We all miss hockey and other sports, especially now, when a break from reality would be much appreciated. Unfortunately, sports are firmly rooted in reality - the reality of business and now, the reality of a pandemic.
Business concerns appear to be winning out among the press and others who have an itchy trigger finger when it comes to the return of the NHL. I absolutely understand it. Not holding games loses money, and not holding playoff games loses even more money. Not having sports to write about (and not having businesses open to advertise) leads to the kind of layoffs that we’ve seen start to happen at The Hockey News and elsewhere. If the teams aren’t bringing in money, they can’t pay their employees, and employees of other businesses who work at or around the arenas on game day also lose out on income.
I don’t envy the board of governors one bit, but in some speculation you see how desperate everyone is. Now the current push is to have playoffs in June, possibly somewhere like Buffalo or North Dakota. The problems with this suggestion are deep and complicated.
The first step is the NHL determining camp schedules, whether or not they want to play a few regular season games as a warm-up, and then playoff seeding. The camps would probably be shortened, but that translates into a mid-May start to get the post-season in by June. The problem? We don’t have a crystal ball that actually works. Cities and states/provinces don’t know where they’ll be by mid-May in terms of the outbreak or recovery.
Issue number two is where to play. UND would be the most isolated place, but where are you going to sequester players, staff, medical doctors, hospitality workers, and so on? Buffalo is a major metropolitan area in a state that is currently the epicenter of the outbreak.
David Staples of the Edmonton Journal (reprinted here in the Calgary Herald) suggests that the NHL follow the lead of the National Rugby Lead and sequester all of the players together away from the rest of civilization. Where would this compound be located?
Once you do find somewhere to host it, how do you keep people from bringing the virus into the area and how do you justify using medical personnel and limited (as of right now) testing to ensure everyone is virus free when the rest of North America is trying to get a pandemic wound down?
But for the NHL to resume practices and then games in May/June, you don’t need a vaccine, you need to quarantine players/officials/TV crew at a hotel(s) and arena complex.
They would be cut off from world [sic] — and so would the staff preparing and serving them food and cleaning their rooms. There could be no chance of contact with infected individuals. The staff would be like workers on a cruise ship stuck on that ship at sea. But at least they would be working in an industry where work has evaporated.
You would also need regular temperature checks and testing within quarantine at a large hotel. By mid-May, however, testing could well be widespread.
First off, you don’t know with any certainty if testing will have improved by mid-May. It should be better by now but it’s still being absurdly rationed in major metro areas, which has lead to the official under-reporting of infections.

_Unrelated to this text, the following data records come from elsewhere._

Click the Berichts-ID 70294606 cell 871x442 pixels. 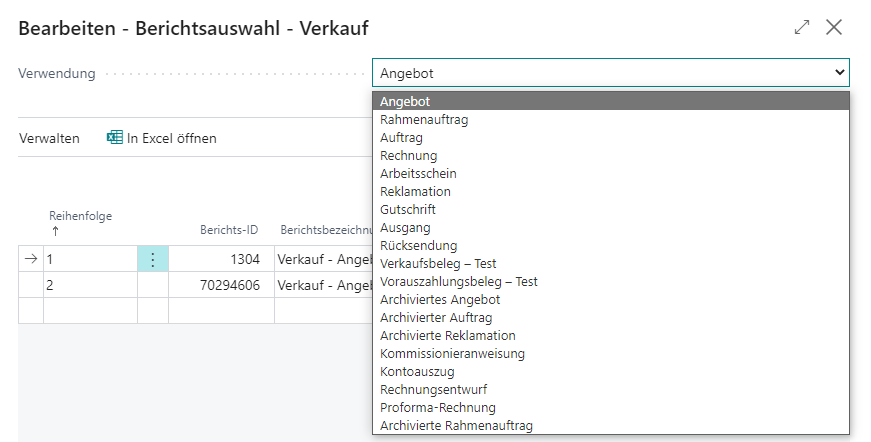[220, 285]
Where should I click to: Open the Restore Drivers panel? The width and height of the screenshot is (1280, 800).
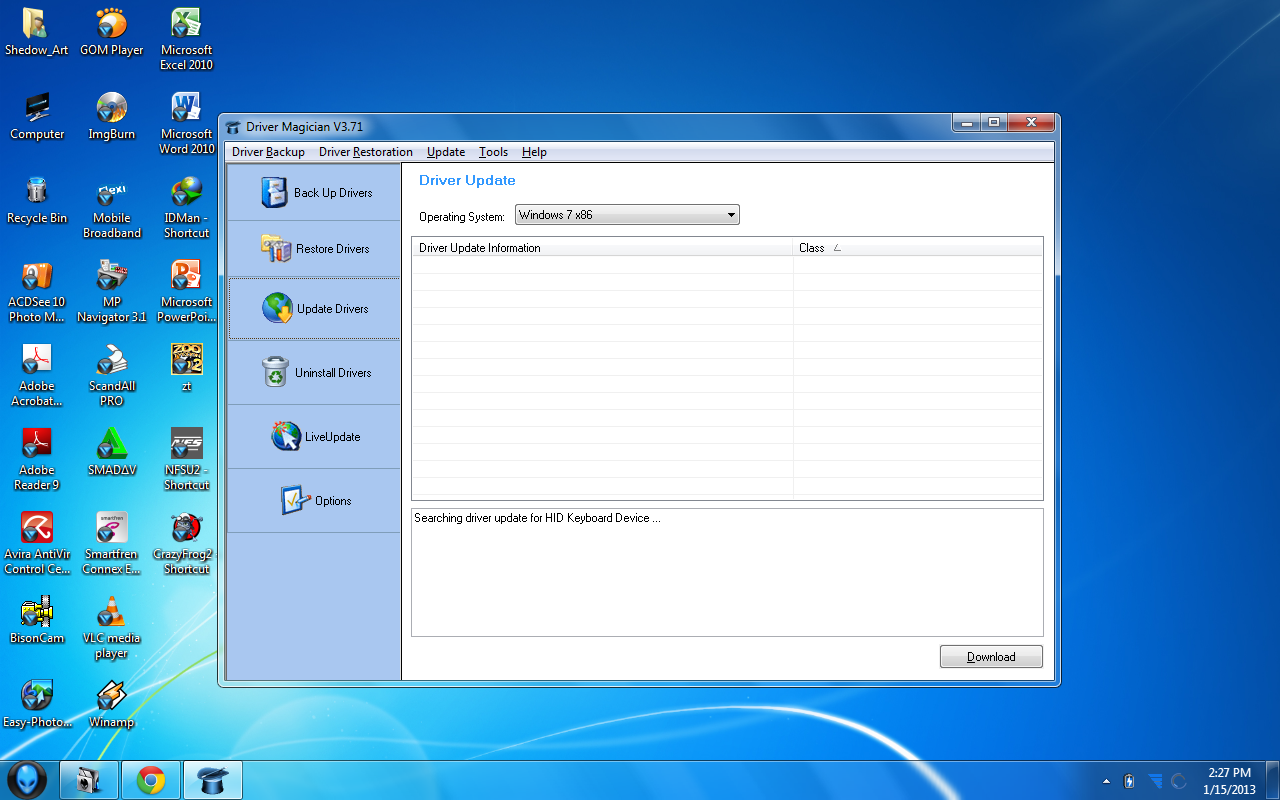pyautogui.click(x=314, y=248)
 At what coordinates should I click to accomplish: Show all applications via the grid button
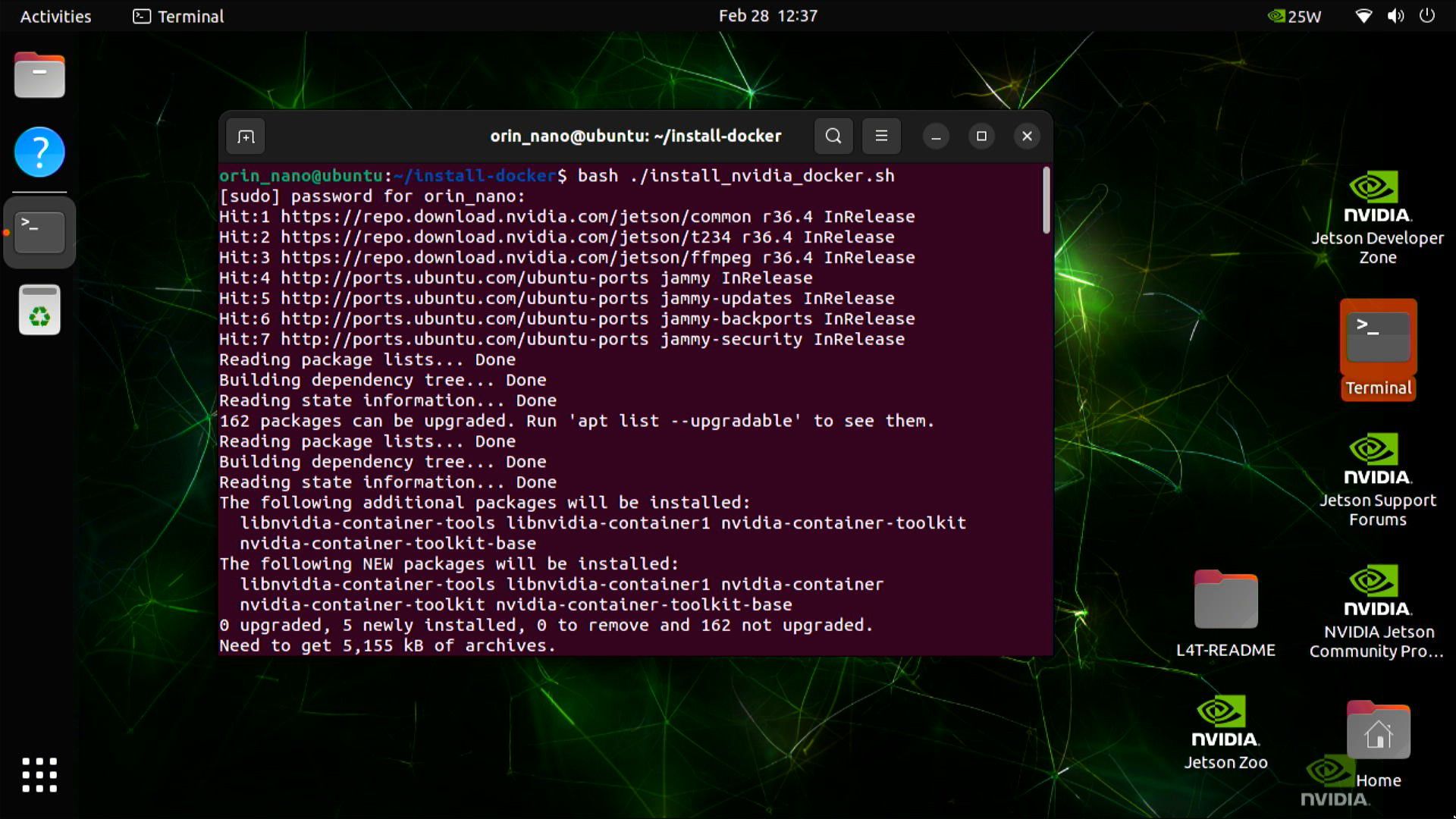pos(39,775)
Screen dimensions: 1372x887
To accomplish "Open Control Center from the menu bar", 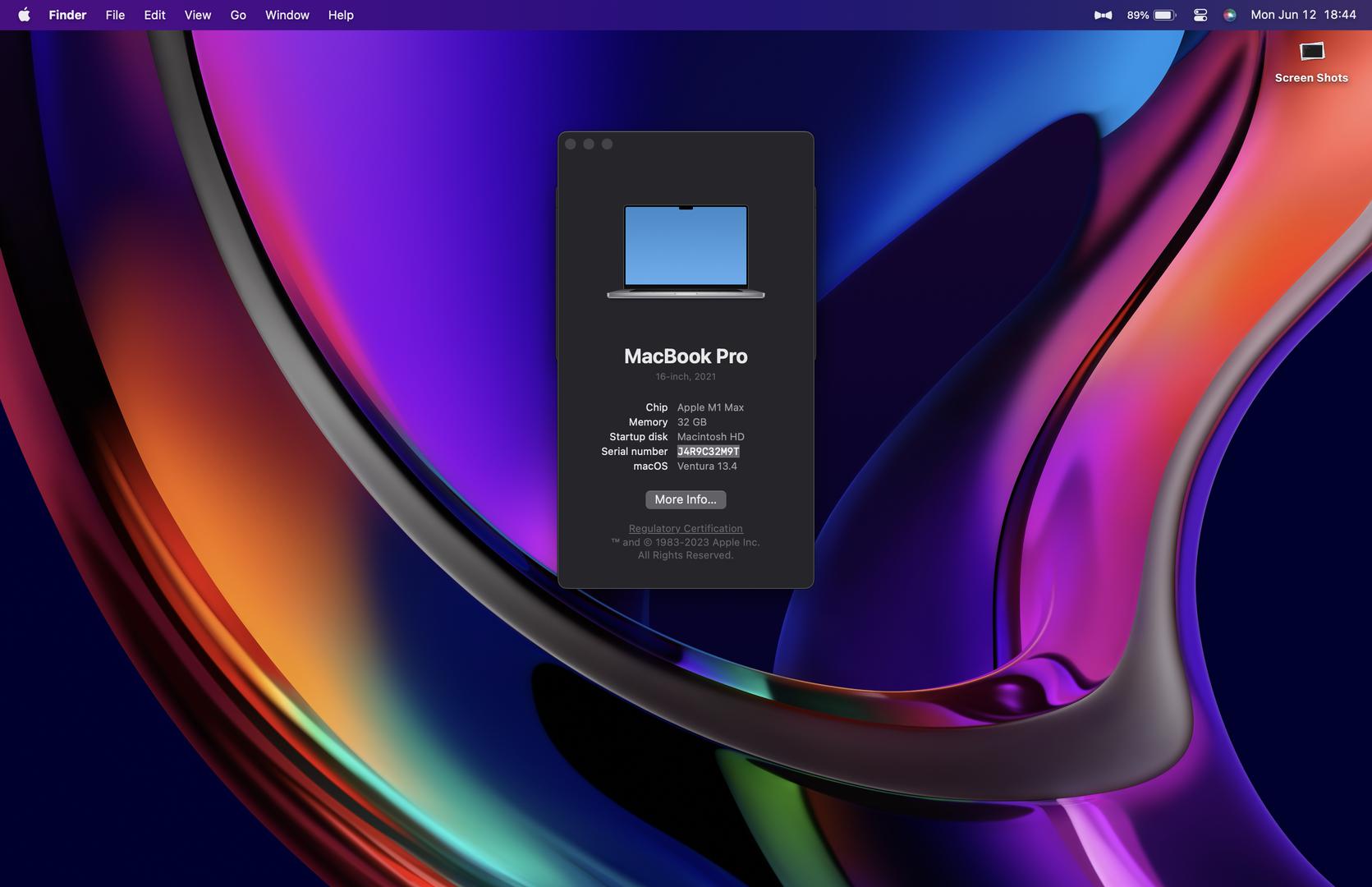I will [1200, 15].
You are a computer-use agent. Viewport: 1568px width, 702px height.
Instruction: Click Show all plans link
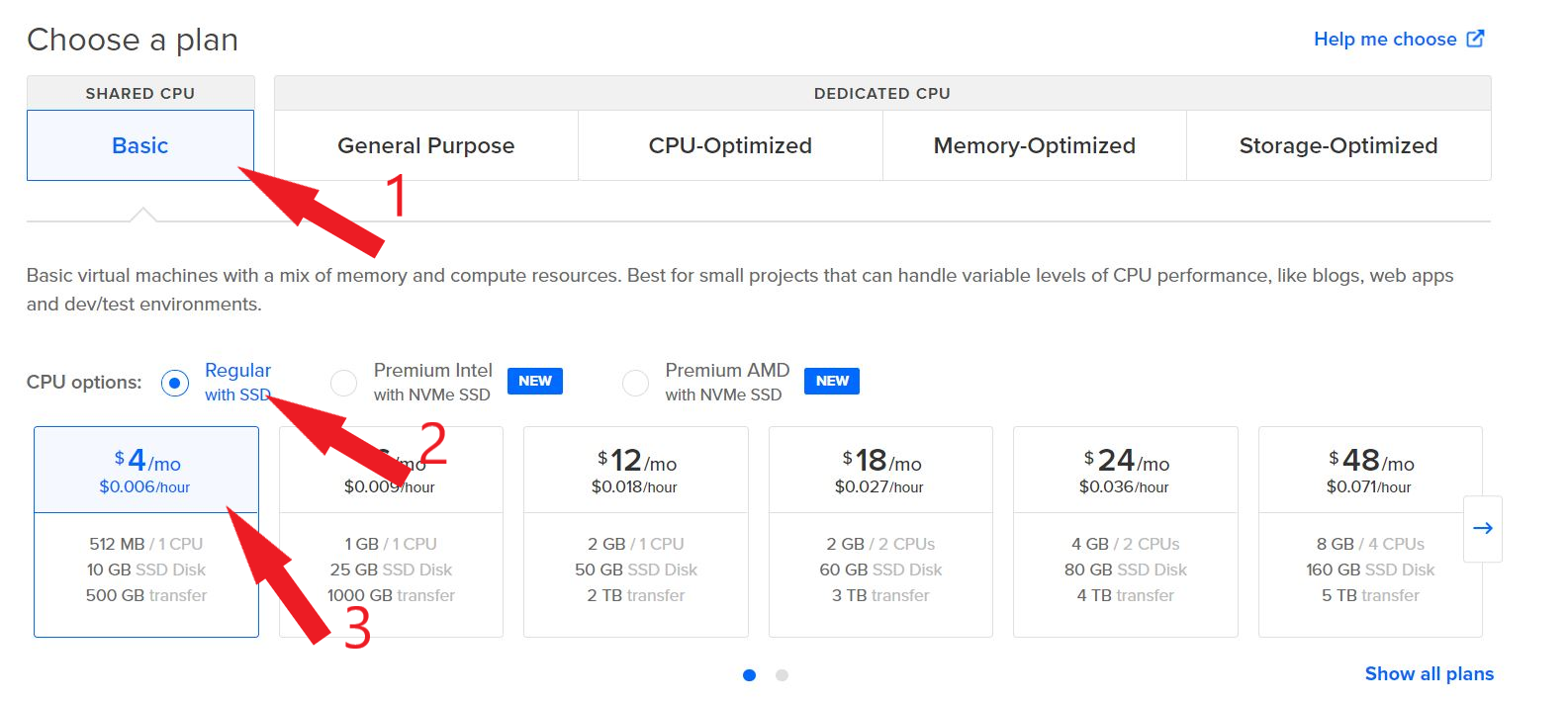click(x=1429, y=673)
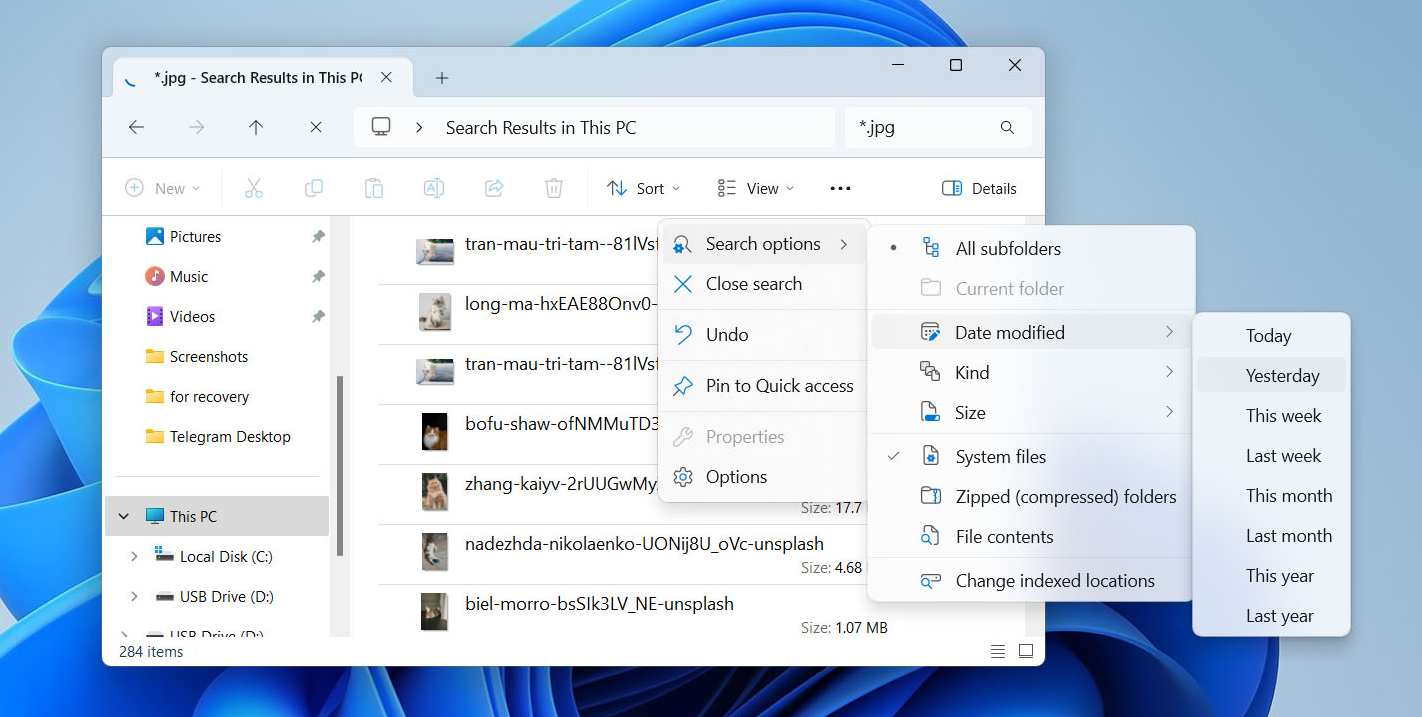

Second off, is it fair to ask employees of the NHL to spend a month or two locked in a hotel without being able to see their families?
Third off, on what planet is it appropriate to treat people like servants with pay for work that people are basically insinuating they should be thankful for? Unless the pay is hazard pay, they’ll have problems finding people willing to sacrifice themselves to sign up for that gig.
Finally, what do you do when you have that perfect plan worked out, and a delivery guy shows up, and that delivery guy has the virus? Now you have basically a cruise ship (since Staples likes that analogy) of hockey players, staff, and housekeeping where the virus can spread around. Do you send people from there out into the community to seek treatment, thereby risking spread and re-igniting an outbreak that could be dying down? Do you monopolize medical resources for your league and their employees that other citizens without means don’t have access to, potentially hindering relief efforts, but this time at the risk of a PR firestorm?
There’s not a timetable for this. I hate to tell the owners, who I understand have a bottom line to worry about, that hockey probably is done for the season. I hate to tell the players, who so obviously miss the sport and their jobs, that it’s probably done for the season.
As a fan, I really hate the thought of this being it.
As someone who works in a field that just completed a cycle of “this will be two weeks/this will only be a month/see you next year,” I can say that the folks in charge, and everyone else, are not at the mercy of a concrete timetable. They’re at the mercy of something unpredictable that needs to be handled with a great deal of caution.
Unfortunately for all of us, an abundance of caution means an absence of sports.